The Dawn of AI Support: Our First Experiments with Lyro (June '23) - Part 1 of 3
Before & After
Before Lyro
- We had 200–300 chats every day.
- NPS: ~9.0
- CSAT: 4.4
- Teams had to be big to manage the volume of inquiries, which caused management overhead.
- People were overwhelmed and close to burning out by replying to the same basic questions over and over again.
After Lyro
- We have 200–300 chats a month at most.
- NPS ~9.0 (no change)
- CSAT: 4.4 (no change)
- We saw good results from day 1 and never stopped improving the resolution rate—now at ~70%.
- Lyro sticks to its safety guardrails, and thanks to using Claude by Anthropic; it’s unlikely to hallucinate.
- Implementation was based on scraping our website, historical conversations, articles from the help center, and a bunch of Q&As written on the spot. Lyro’s knowledge base quickly grew to over 2000 questions and answers in our support project.
Our journey to AI-first customer support began in June 2023, and this is the first in a three-part series where we’ll share our transformation story.
As one of the very first teams to test Tidio’s own AI agent, Lyro, live on our homepage, we were eager—and nervous—to see what it could do.
Those First Steps: Promising, Imperfect, and Exciting
We ran our initial test on a small batch of conversations with real users. The results? Close to a 40% resolution rate. Honestly, for a brand-new tool in its earliest phase, this felt extremely promising. It was already a huge improvement over the static FAQ buttons we had before.
More importantly, that first test showed us exactly where to focus.
We saw that about half the time Lyro couldn’t answer, it was because our knowledge base content was lacking, or we didn’t consider that the same question could be asked differently. The other half involved tweaking Lyro’s “fallback” responses to “no-context” messages like a simple “thanks” or “sure”.
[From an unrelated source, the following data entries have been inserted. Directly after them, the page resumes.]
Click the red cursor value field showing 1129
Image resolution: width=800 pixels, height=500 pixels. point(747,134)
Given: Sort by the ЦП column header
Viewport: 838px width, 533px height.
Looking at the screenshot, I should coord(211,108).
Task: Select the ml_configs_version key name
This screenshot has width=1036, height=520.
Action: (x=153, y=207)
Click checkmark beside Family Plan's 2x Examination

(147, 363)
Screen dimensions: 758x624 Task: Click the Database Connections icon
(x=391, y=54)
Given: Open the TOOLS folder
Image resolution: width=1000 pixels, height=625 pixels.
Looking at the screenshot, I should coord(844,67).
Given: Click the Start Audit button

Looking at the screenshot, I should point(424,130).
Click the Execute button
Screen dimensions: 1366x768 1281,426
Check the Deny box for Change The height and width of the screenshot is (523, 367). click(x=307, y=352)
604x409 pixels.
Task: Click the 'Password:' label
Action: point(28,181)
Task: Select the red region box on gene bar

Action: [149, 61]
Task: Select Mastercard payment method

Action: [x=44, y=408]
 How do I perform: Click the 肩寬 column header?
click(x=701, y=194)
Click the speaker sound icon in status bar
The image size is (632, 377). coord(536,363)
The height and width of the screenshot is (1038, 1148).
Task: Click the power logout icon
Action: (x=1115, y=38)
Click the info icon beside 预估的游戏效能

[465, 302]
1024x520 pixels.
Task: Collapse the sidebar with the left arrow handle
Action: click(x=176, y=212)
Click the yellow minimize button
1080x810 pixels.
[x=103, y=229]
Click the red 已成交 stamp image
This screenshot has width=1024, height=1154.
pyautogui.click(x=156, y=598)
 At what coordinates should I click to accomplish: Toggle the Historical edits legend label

But these were minor hiccups. What mattered most was how Lyro dealt with facts—
Only one hallucination in that entire batch of hundreds of messages. This was an astounding result.
🙌 Learning, Improving, and Implementing
Those early learnings were invaluable. As it turned out, the main challenge wasn’t the AI technology itself—it was getting our input information right. We needed to pump out more content, especially around AI topics, and get it organized and “digestible” for Lyro.
Even with that initial learning curve, the actual technical setup later on was incredibly fast—quicker than onboarding a new human agent. We gathered our help center articles, internal docs, and Q&As, uploaded them, and Lyro quickly started connecting the dots.
💡 From “Just” a 40% Resolution Rate to Being AI-First
Seeing those early, promising results (even at a “mere” 40% RR) fueled our excitement. After refining our content and Lyro’s settings based on those initial tests, we saw resolution rates climb higher and faster, eventually reaching 60–70%, even with those early models.
From that promising start in June 2023 to becoming a fully AI-first support team, it’s been quite a ride. We’re incredibly proud to use our own cutting-edge tech to serve our customers better. Could we imagine going back? No way. Lyro is essential now.